TOC CARS TRIBUTE: Mazda RX8 - The Rotary Racing Machine
Some are all about big engines and loud sounds; others just want a ride that’s compact, light and quick. One that smoothly revs and red lines at a high RPM count, delivering you power that’s usually made for much larger machines.
We’re talking about the Mazda RX 8 ladies and gentlemen. Taking the spotlight with its first model in 2003, the small but powerful machine has always been regarded for its engine which was able to produce upwards of 200 horsepower using only a relatively small, naturally aspirated 1.3-litre engine.
But Mazda’s Wankle engine is no ordinary engine. With roots tracing as far back to the 1960s by a German engineer, Felix Wankel, the rotary engine has always been renowned for its small-but-powerful offering, having won over many car enthusiasts who loved to rave about the power-to-weight ratio of their cars.
The RX 8 is designed with a front mid-engine, rear-wheel drive layout with torque being sent to the rear wheels instead of the front. The engine is also deliberately positioned to sit behind of the car’s front axle (the rod in which the wheels rotate), while the fuel tank is placed in front of the rear axle, thereby achieving a near 50:50 front-rear distribution.

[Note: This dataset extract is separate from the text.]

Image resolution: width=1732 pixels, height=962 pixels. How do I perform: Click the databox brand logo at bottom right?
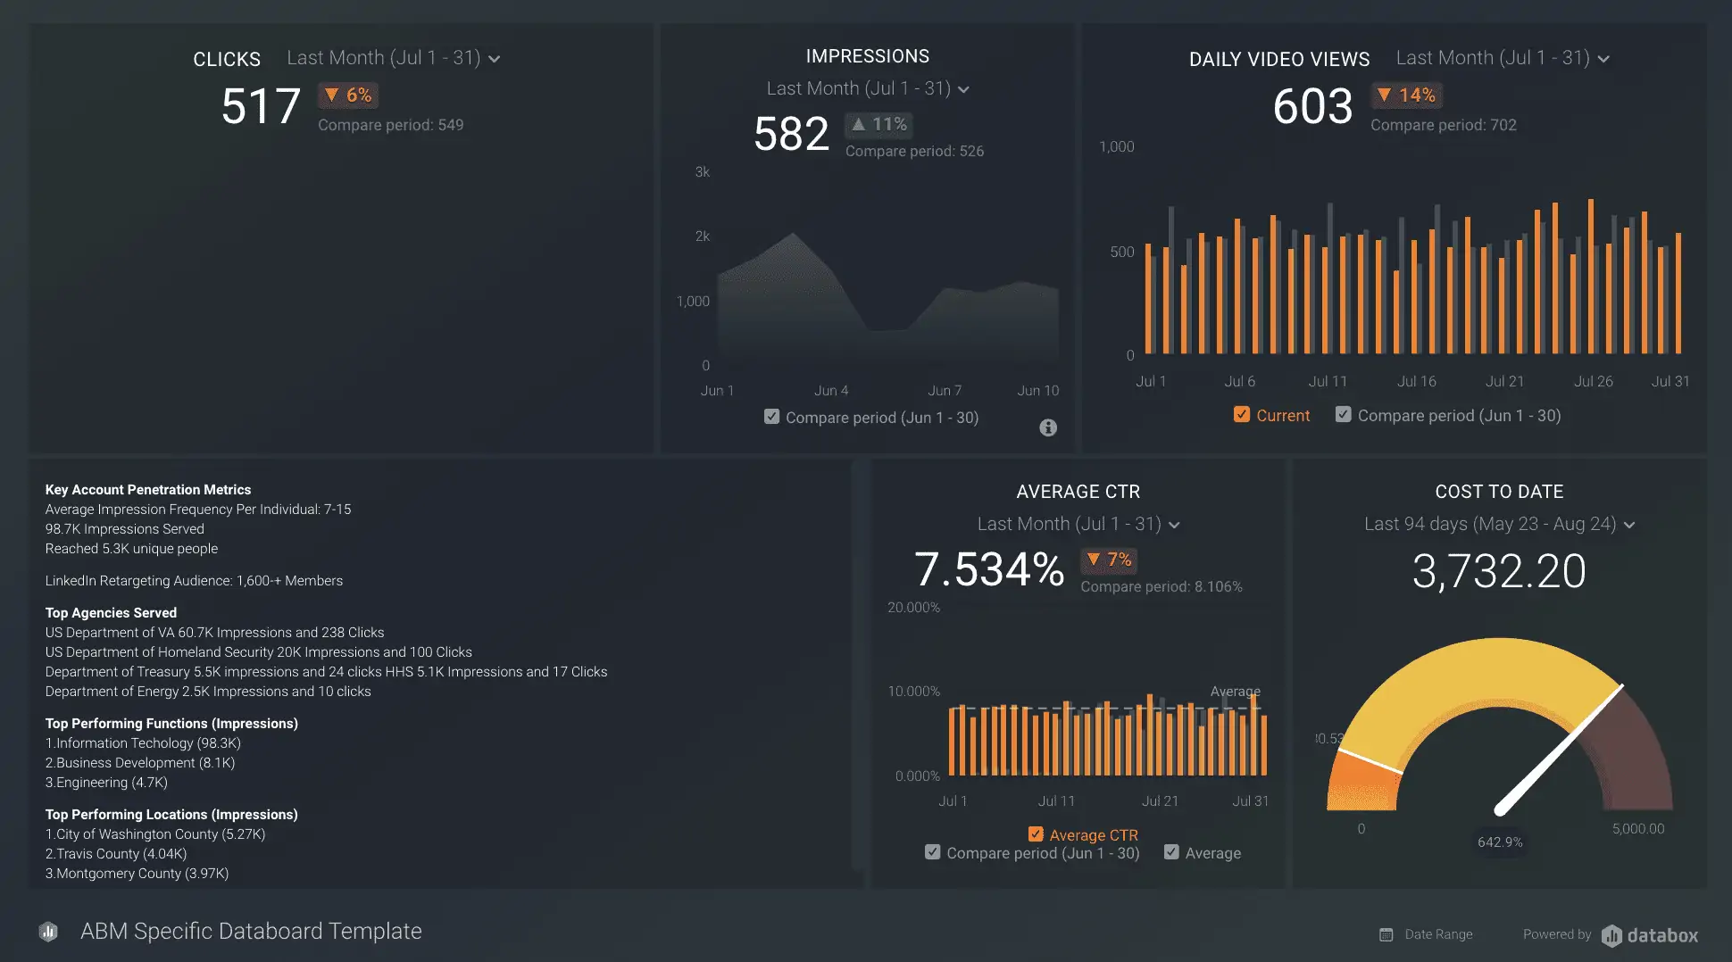[x=1650, y=934]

When the RX 8 is in full motion, one may mistakenly think that the car only has 2 doors; but closer examination will reveal a pair of rear-hinged “freestyle” doors that grant passengers access to the back seats – essentially making this a four-door race car that most mums and wives will half-heartedly approve.
While the RX8 has seen a cult following among motor enthusiasts, it has also won many accolades including Car of the Year awards both in Japan and internationally. Will we see an RX 9 in the future? Let’s keep our fingers crossed!